A grande mudança chegou nos anos 80, quando substituiu a madeira pelo plástico. Agora, em plena era do consumo consciente, a companhia trabalha com rPET, um material reciclado que procura reduzir o impacto ambiental e responder a um comprador "cada vez mais preocupado pelo valor acrescentado", segundo explica à Consumidor Global Saúl da Torre, chefe de marketing e de produto de Fackelmann.
--Quando Fackelmann nasceu, utilizava a madeira como matéria prima, porque decide mudar para o plástico?
--É uma visão estratégica que teve o atual CEO da empresa, Alexander Fackelmann. Ele viu o futuro não na madeira, mas no plástico. Atualmente, ainda trabalhamos com madeira, mas em casa a maioria de utensílios são plástico.
--O plástico é um grande inimigo do meio ambiente. Com que tipo de plástico trabalha e como tenta torná-lo sustentável, se é que o pode ser?
--A nossa bandeira é a sustentabilidade. Substituímos o nylon por rPET, que é PET reciclado. O PET vem, por exemplo, de garrafas plásticas de água. Reciclamo-lo e, através de um sistema, geramos estes utensílios de cozinha.
--O que é que os consumidores mais valorizam quando compram utensílios de cozinha?
--Os preços baixos. Mas na cozinha todos nos preocupamos por esse pequeno valor acrescentado. Entre um utensílio de 2 euros e um de 2,99 euros com revestimento em cerâmica ou rPET… O consumidor pensa cada vez mais em si mesmo. Actualmente, todos, especialmente as gerações jovens, pensamos no valor acrescentado do produto. Por exemplo, se é uma colher, que seja reciclada.
-- Num mercado saturado de marcas como a Arcos ou a Tefal, como é que se diferenciam?
--Tentamos ser inovadores. É verdade que nas frigideiras chegámos tarde, porque as fabricamos há pouco tempo, mas chegámos ao mercado com uma gama de alumínio reciclado e revestimentos cerâmicos. Esta bandeira da Fackelmann com a sustentabilidade e o ambiente torna-nos diferentes dos outros. É muito difícil competir com a Tefal e a Bra, mas nós trazemos diferenciação ao produto. Todos sabemos que o PFA (substâncias perfluoroalquílicas e polifluoroalquílicas, popularmente conhecidas como “químicos eternos”) é mau. A Fackelmann tem a certeza de que todos os nossos produtos estão isentos destas substâncias, que poderíamos chamar cancerígenas.
--A que preço está o consumidor a pagar pela marca em vez da qualidade?

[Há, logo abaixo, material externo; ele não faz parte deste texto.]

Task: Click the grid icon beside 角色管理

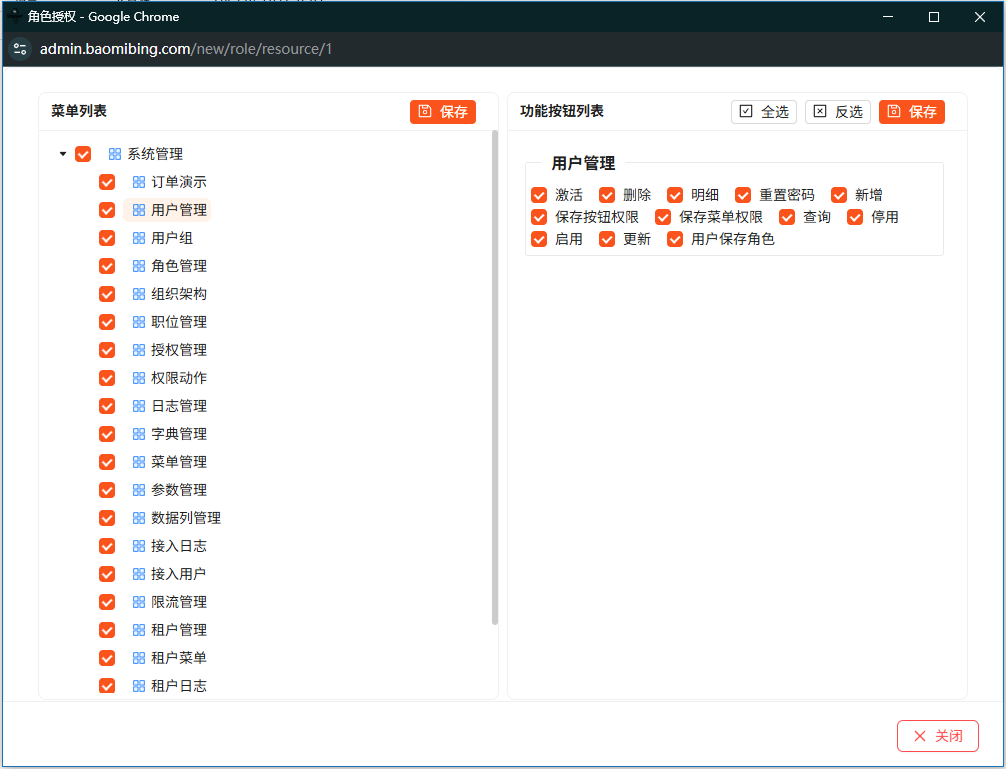Action: coord(139,266)
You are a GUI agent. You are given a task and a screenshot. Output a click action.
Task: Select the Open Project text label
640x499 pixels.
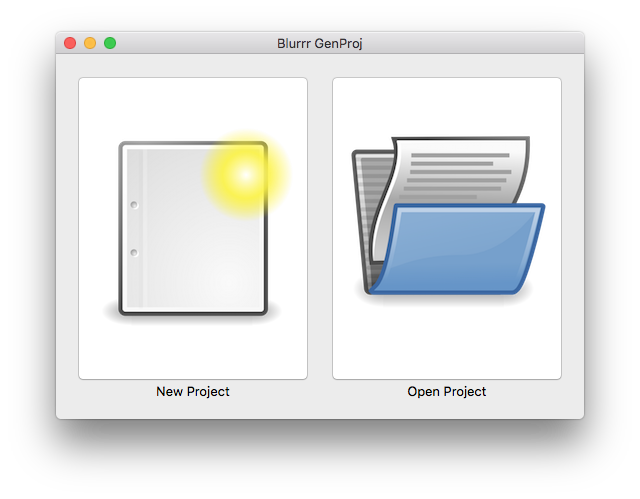(447, 392)
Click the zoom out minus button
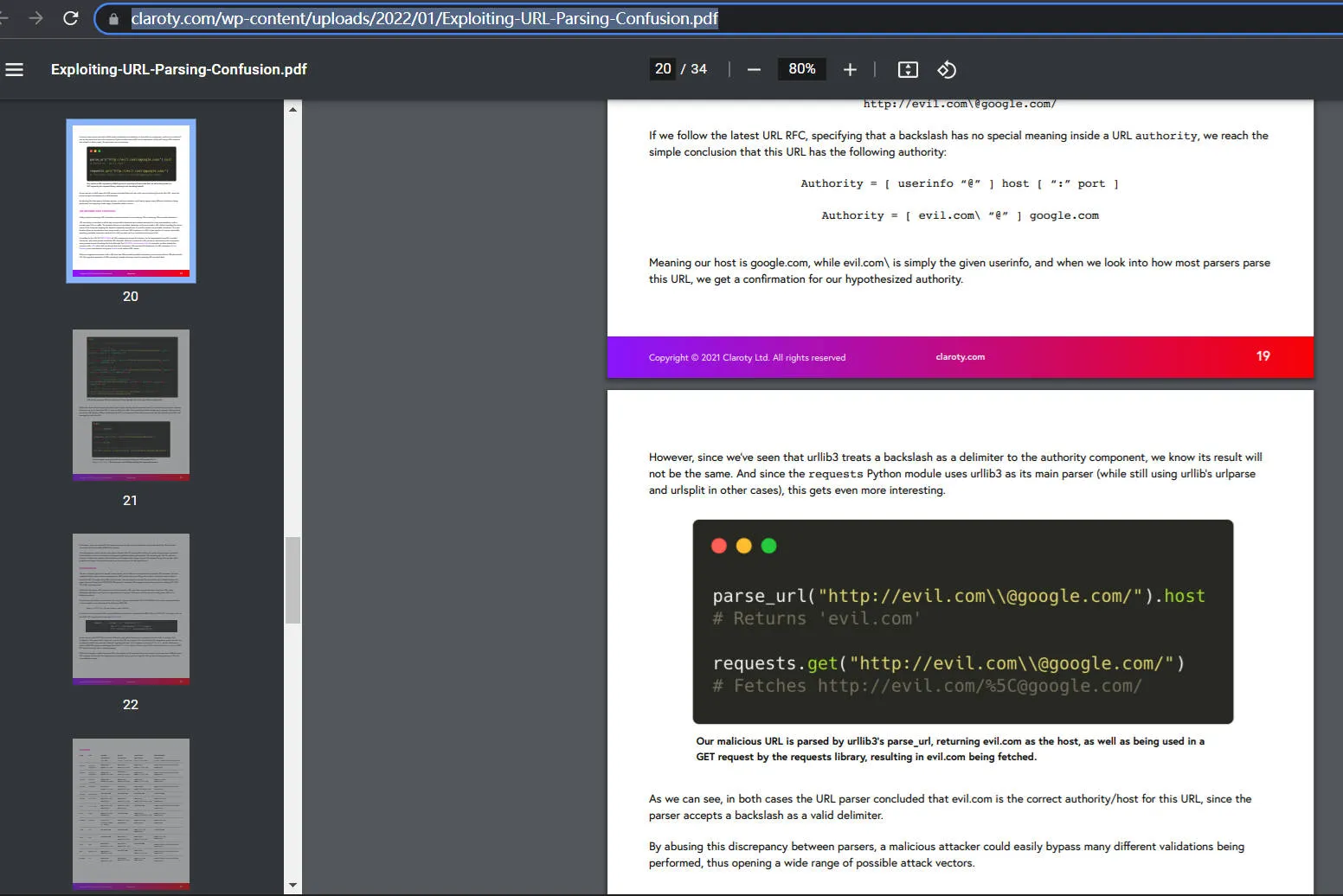 point(754,69)
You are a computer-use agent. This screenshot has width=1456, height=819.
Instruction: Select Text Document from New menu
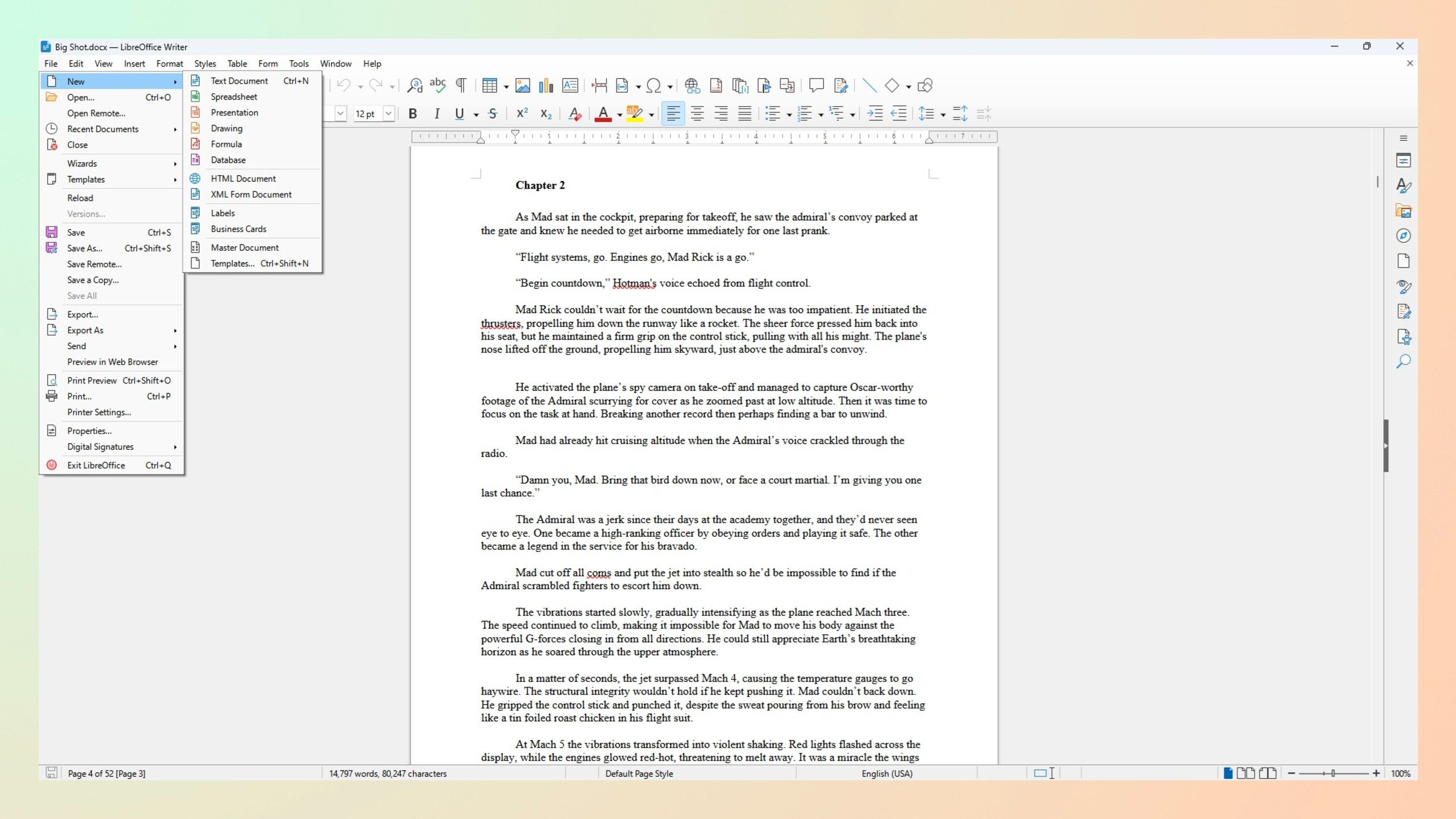(240, 81)
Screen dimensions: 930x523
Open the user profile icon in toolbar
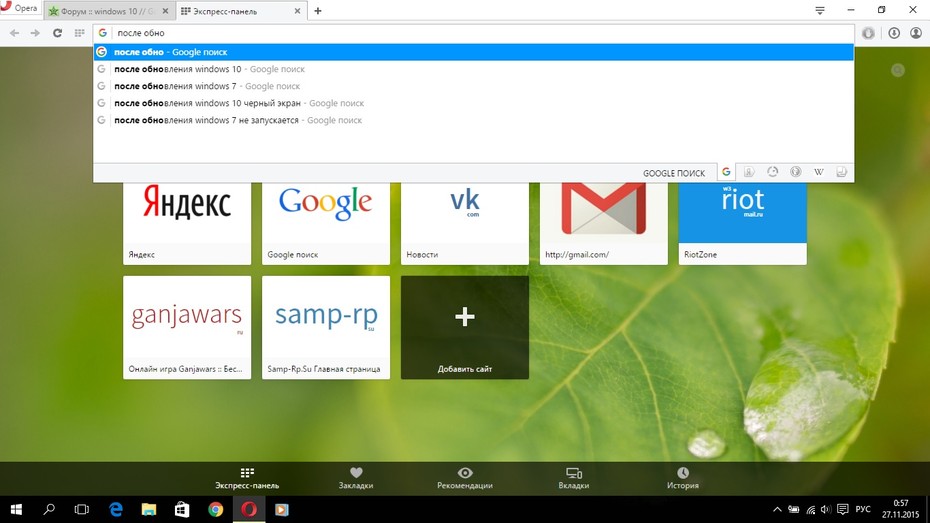(x=916, y=33)
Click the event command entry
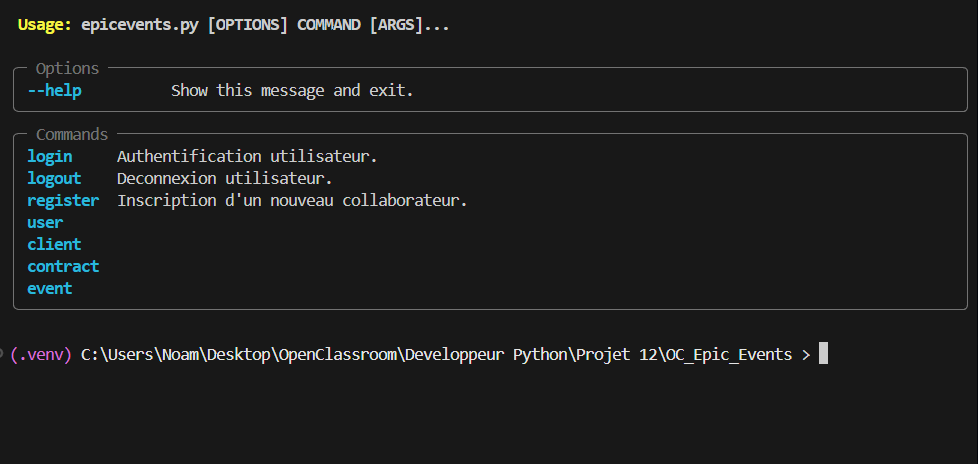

--É complicado porque cada um de nós tem os seus próprios padrões e adapta-se ao mercado. No caso das frigideiras, é ainda mais complicado. Depende do fabrico, dos materiais, do transporte desde a fábrica... Na situação atual do mercado, penso que comprar uma frigideira de 100 euros é uma frigideira muito boa, mas que se vai deteriorar tal como uma frigideira de 25 euros. Cada um deve escolher livremente no mercado qual a frigideira que pode pagar e qual a que é melhor para si.
--A tendência atual é o aço inoxidável.
--É ainda mais difícil definir um preço. Na Fackelmann, caracterizamo-nos pelo facto de sermos uma marca onde o cidadão comum pode comprar os nossos produtos. É uma qualidade média, mas com a garantia de que é uma marca alemã com padrões de qualidade alemães a preços que todos podem pagar.
--Porque sempre pensamos que todo o que vem de Alemanha tem um selo de qualidade melhor que o do resto?
--Para colocar um produto no mercado, é necessário passar um teste num laboratório. É preciso garantir que o revestimento antiaderente da frigideira não se solta, que é de boa qualidade, que não há migração de metais, etc. A legislação na Alemanha inclui normas muito mais rigorosas do que em Itália, França ou Espanha. Regemo-nos por essa legislação alemã, que é a mais restritiva. Todos nós podemos ter a certeza de que os padrões de qualidade da Fackelmann são os mais elevados possíveis.